Approximately 30,700 cases of pancreatic cancer are diagnosed annually in the United States. Each year approximately 30,000 people in this country die of the disease making this cancer one of the deadliest and one of the few whose incidence rate equals its death rate. The only cure for the disease, which is difficult to diagnose, is successful surgical removal of the entire tumor.
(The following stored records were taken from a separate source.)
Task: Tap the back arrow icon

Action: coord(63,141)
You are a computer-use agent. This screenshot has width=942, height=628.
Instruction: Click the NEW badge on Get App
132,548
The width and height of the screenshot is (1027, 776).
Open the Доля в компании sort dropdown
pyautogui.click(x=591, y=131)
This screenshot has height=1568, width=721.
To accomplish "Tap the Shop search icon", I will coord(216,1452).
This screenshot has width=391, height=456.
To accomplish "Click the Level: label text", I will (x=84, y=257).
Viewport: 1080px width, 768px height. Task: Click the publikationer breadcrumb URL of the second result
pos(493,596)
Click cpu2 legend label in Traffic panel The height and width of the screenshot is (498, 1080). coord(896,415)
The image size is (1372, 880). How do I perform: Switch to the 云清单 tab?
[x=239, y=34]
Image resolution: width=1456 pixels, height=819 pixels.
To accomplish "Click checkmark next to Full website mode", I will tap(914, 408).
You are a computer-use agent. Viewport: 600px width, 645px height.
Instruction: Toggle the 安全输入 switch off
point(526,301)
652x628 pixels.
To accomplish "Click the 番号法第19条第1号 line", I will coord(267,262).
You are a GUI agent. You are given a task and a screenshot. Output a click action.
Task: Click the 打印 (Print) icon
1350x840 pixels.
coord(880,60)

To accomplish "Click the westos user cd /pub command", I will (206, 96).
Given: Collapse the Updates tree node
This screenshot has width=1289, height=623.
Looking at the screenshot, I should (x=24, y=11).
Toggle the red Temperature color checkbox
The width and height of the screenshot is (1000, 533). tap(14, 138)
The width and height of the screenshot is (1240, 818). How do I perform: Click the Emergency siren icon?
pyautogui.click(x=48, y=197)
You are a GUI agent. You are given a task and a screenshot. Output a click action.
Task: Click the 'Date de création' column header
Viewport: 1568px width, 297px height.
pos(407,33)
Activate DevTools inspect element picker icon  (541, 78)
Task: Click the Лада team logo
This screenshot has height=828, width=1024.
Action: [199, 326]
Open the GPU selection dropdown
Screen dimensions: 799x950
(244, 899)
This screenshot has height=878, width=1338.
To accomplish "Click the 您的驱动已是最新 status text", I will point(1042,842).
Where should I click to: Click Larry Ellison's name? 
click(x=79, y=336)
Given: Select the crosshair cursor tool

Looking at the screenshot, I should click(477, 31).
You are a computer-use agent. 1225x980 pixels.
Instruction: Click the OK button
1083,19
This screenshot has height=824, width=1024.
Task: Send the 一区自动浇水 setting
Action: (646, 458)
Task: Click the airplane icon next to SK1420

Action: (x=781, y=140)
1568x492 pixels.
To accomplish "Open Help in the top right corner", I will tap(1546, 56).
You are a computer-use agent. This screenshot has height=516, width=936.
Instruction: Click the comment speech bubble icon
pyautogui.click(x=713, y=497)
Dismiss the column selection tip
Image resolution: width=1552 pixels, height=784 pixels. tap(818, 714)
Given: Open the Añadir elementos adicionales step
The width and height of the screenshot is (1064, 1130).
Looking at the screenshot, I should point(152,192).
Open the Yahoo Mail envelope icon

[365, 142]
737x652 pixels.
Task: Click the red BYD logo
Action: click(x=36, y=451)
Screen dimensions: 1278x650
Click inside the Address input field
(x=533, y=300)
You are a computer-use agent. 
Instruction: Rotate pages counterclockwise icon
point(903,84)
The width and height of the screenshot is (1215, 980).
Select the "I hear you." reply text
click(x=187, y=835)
"This is the first study to compare state of art CT imaging with what many physicians assumed would be better -- the more invasive endoscopic ultrasound procedure which requires the use of sedation and the insertion of a miniature camera into the patient's body," said John DeWitt, M.D., assistant professor of medicine at the Indiana University School of Medicine and first author of the study. "We have shown that a state-of-the-art CT scan can do as accurate a job at letting us know which patients have tumors which can be successfully surgically removed as the more invasive endoscopic ultrasound. If a person has a high quality CT scan which shows a mass that appears to be completely removable, endoscopic ultrasound does not appear to be necessary to confirm that a tumor is removable.">
While CT scans were as accurate in determining whether tumors could be successfully removed, the study found that endoscopic ultrasound was more accurate in detecting new cancers and determining the stage of the disease. Pancreatic cancer is the fourth leading cause of cancer death in the United States.
This study was funded by the American Society of Gastroenterological Endoscopy and the National Institute of Diabetes and Digestive and Kidney Diseases.